Resume the piece about nesting season on the RSPB reserve, carrying it on from its final sentence.

Selected passage:
********
Stop and listen to that birdsong for a moment, all those males giving their all from the reeds, trees and bushes.  The first blackcap and sedge warbler were singing yesterday  We love to hear the chorus, but for the birds, it's all about showing to the females that you're the best catch on the block.

Hundreds of people in our Visitor Centre this weekend spied on a pair of house sparrows (well, I say a pair, but Mrs Sparrow seemed to be doing most of the work).  Building the nest in a nestbox close to the Centre, their efforts beamed onto our video screen thanks to a regular visitor, Tom Peel, who runs a CCTV company.  We were enthralled, watching her delicately place pieces of grass into the nest-cup.  But for her, it was all about preparing the right home for her chicks.

AvocetFive avocets arrived on the reserve last week and seemed quite at home on the lagoons.  Lots of people have been captivated by them, most having never before seen these elegant waders, long-symbolic of successful habitat conservation by the RSPB.  Their Welsh name - Cambig - means 'the one with the bent beak' - a perfect description.  They were settled enough to be chasing away the black-backed gulls, inspecting the islands, pairing up and mating.  Unfortunately, by Monday they'd moved on, dashing our hopes for some special Easter eggs.

Bringing up baby is, of course a risky business, and while we hope that all will be successful, we have to steel ourselves now for the ups and downs of vicarious parenthood.  Around the country, RSPB staff are doing the same: preparing to protect little terns on a beach in Norfolk, keeping the Glaslyn ospreys free from interference, managing the grassland on Wharton Crag in Lancashire to encourage violets, the food plants for the rare high-brown fritillary butterflies.  So, if you meet an RSPB warden looking tired and emotional between now and midsummer, just remember that they're probably worrying about the future of their adopted species.
********
Data block:
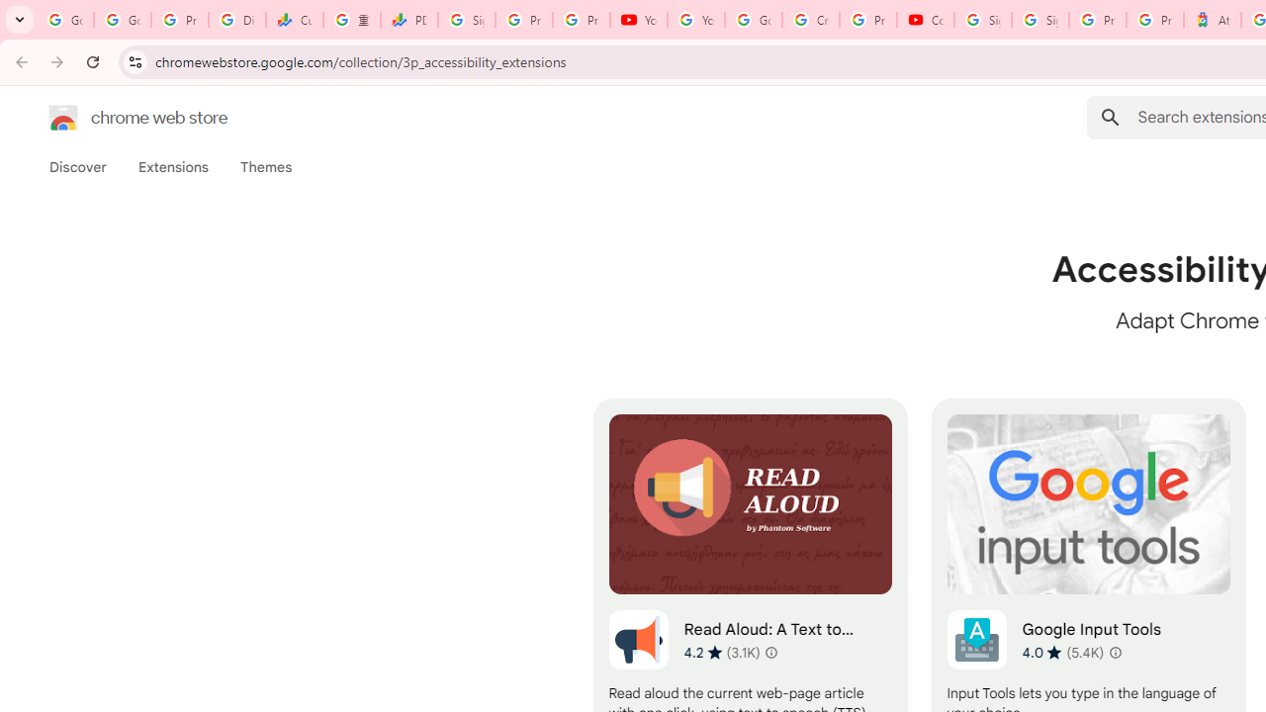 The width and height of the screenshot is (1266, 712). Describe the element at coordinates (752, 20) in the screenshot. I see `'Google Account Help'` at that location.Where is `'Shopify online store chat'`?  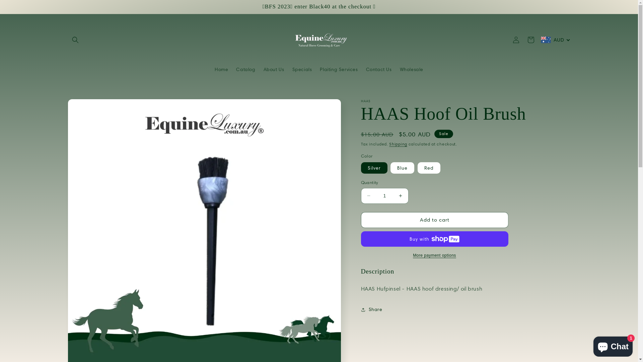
********
Written response:
Posted by julian hughes at 9:53 on 7 April 2009. 0 comments

Tuesday, 10 March 2009

Beyond the Barricades

Deep in the reedbed, something is stirring.  And banging.  And grinding.  It's the sound of work underway on the latest improvements to our facilities, to enable you to get closer to wildlife.

The most noticeable change so far is the removal of the bank at the far end of Cae Conwy, the open space between the two buildings and the start of the trails.  Removing the bank instantly changes the view, so from the Visitor Centre you can now see the reeds and the alder carr beyond.  It's a view that no-one has ever seen, for when the bund was created in the early 1990s, there were neither trees nor reeds there.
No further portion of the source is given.